At a glance
- Part 3 provides safeguards for individuals against the risk that a potentially damaging decision is taken by solely automated means, ie without human intervention.
- You may not take a significant decision based solely on automated processing unless that decision is required or authorised by law. A ‘qualifying significant decision’ is defined as a decision which significantly affects or produces an adverse legal effect on an individual and is authorised by law.
- Currently, solely automated decision-making that leads to an adverse outcome is rarely used in the law enforcement context and is unlikely to have many operational implications.
Individuals have the right not to be subject to a decision when:
- it is based on automated processing; and
- it produces an adverse legal effect or a significantly affects the individual.
You must ensure that individuals are able to:
- obtain human intervention;
- express their point of view; and
- obtain an explanation of the decision and challenge it.
To qualify as human intervention, you must ensure that you carefully analyse the decision and consider all the available input and output data, rather than just a token review. This should be carried out by someone who has the authority and competence to change the decision.
Part 3 of the Act does not mention profiling in the context of automated decision-making but the Law Enforcement Directive 2016/680 provides that:
“profiling that results in discrimination against natural persons on the basis of personal data which are by their nature particularly sensitive in relation to fundamental rights and freedoms should be prohibited under the conditions laid down in Articles 21 and 52 of the Charter (Charter of the Fundamental Rights of the European Union).”
Profiling and automated decision-making can be combined activities of the same process, or can be carried out separately. There may be cases of automated decisions made with (or without) profiling and profiling which may take place without making automated decisions. The profiling which applies in this section has to involve some form of automated processing.
Profiling as defined in the Act is any form of automated processing intended to evaluate certain personal aspects of an individual, in particular to analyse or predict their:
- performance at work;
- economic situation;
- personal preferences;
- location; or
Profiling based on special categories of data (or sensitive categories in the Act) which results in discrimination against individuals is prohibited.
The right does not apply when a decision does not have an adverse legal or similarly significant effect on someone.
An automated processing system could include an IT database of criminal records or prosecution histories, where data is input or accessed by staff via automated means.
‘Automated decision making’ only comes into play where the controller takes a ‘significant’ decision based solely upon automated processing, often without any human interaction. This is a decision that produces an adverse legal effect concerning the individual or otherwise affects the individual.

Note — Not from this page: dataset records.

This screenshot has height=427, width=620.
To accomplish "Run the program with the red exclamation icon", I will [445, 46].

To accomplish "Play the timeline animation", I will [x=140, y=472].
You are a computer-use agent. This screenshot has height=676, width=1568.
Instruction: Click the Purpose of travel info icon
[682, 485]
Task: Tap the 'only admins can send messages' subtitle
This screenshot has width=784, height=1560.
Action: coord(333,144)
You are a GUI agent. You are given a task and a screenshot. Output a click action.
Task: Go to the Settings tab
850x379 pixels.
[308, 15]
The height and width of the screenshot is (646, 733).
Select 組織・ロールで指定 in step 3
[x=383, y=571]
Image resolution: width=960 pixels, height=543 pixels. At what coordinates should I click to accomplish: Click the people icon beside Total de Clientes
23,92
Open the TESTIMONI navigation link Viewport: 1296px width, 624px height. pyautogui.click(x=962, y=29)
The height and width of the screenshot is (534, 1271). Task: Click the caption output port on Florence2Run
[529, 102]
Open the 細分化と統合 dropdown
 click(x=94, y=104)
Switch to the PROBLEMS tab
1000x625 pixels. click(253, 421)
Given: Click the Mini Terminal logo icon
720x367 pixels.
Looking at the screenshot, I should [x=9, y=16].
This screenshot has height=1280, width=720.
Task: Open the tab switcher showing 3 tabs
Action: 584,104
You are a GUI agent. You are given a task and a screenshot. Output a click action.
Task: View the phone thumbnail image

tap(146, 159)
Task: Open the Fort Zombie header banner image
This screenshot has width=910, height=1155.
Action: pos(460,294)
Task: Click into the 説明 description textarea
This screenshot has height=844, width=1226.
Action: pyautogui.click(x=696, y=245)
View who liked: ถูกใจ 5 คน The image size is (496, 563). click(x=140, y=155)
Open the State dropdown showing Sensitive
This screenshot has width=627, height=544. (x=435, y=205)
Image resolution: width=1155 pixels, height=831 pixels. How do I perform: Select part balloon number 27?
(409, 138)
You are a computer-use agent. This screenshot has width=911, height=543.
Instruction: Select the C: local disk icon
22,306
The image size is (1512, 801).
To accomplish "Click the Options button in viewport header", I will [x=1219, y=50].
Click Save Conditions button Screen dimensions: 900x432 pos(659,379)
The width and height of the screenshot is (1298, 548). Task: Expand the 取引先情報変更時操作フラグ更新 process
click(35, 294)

You should inform an individual if you make a ‘qualifying significant decision’ about them.
The individual has 21 days to request for you to review the decision, or take a new decision not based solely on automated means. You must consider the request including any information provided by the individual. You need to respond to the data subject within 21 days of receipt of their request and outline the steps you have taken as well as the outcome.
The Act does not specify how an individual must make a request, so they can make it verbally or in writing. Therefore, it is good practice to have a policy for recording details of the requests you receive, particularly those made by telephone or in person. You may wish to check with the requester that you have understood their request, as this can help avoid later disputes.